Managing Agent Sprawl
If this sounds familiar, that’s because enterprises have been here before—with APIs, mobile devices, SaaS apps, and shadow IT. Now it’s agent sprawl.
As AI agents become more autonomous and interconnected, they may call other agents, trigger workflows, and access sensitive systems without constant human oversight. That amplifies both productivity and risk.
Andrew Comstock, SVP and GM of MuleSoft at Salesforce, described the integration as providing a “digital passport” for agents. The framing is apt. Just as zero-trust security models verify users and devices before granting access, agentic AI systems need identity verification before interacting with core business infrastructure.
A New Category: Agent Identity Infrastructure
The integration hints at an emerging category: agent identity infrastructure.
While cloud giants and cybersecurity vendors are racing to secure AI models and data pipelines, identity at the agent level is less mature. GoDaddy’s DNS-based approach leverages a decades-old system to address a brand-new challenge.
The strategic upside for GoDaddy is clear. Traditionally known for domains and hosting, the company is repositioning DNS as programmable infrastructure for AI-era services. If ANS gains traction, it could extend GoDaddy’s relevance deeper into enterprise architecture conversations.

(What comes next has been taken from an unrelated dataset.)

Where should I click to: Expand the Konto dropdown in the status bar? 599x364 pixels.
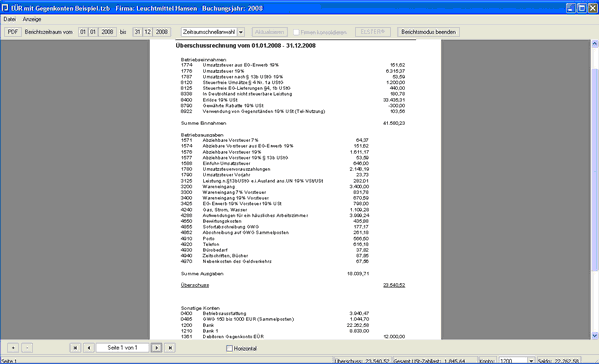[x=531, y=361]
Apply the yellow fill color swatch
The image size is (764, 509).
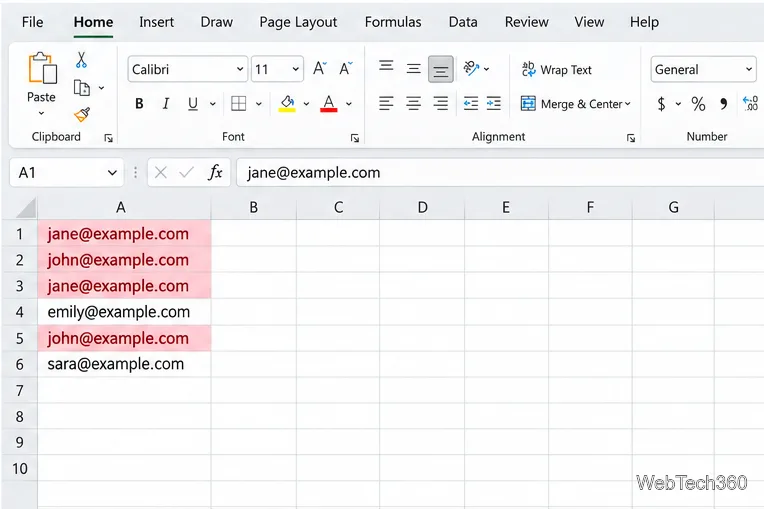click(287, 104)
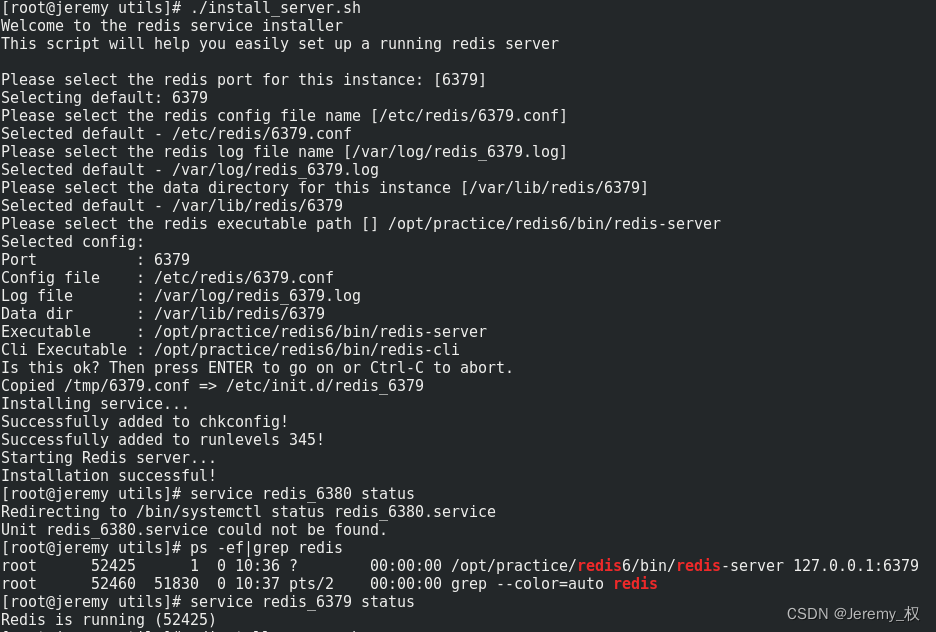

For Salesforce and MuleSoft, integrating verified discovery strengthens its governance narrative as enterprises scale AI agents across business units.
The Bigger Picture
The agentic ecosystem is expanding rapidly, but trust remains its weakest link. Without verifiable identity, enterprises risk introducing automation that can’t be confidently governed.
By tying AI agents to domain-backed identities and embedding verification into integration workflows, GoDaddy and Salesforce are attempting to solve that trust gap without adding excessive operational overhead.
It’s early days for standardized agent identity frameworks. But if AI agents are to operate autonomously at scale, they’ll need something more durable than API keys and informal approval chains.
DNS may not be glamorous. But as this integration suggests, it could become the backbone of trust in the agent-driven enterprise.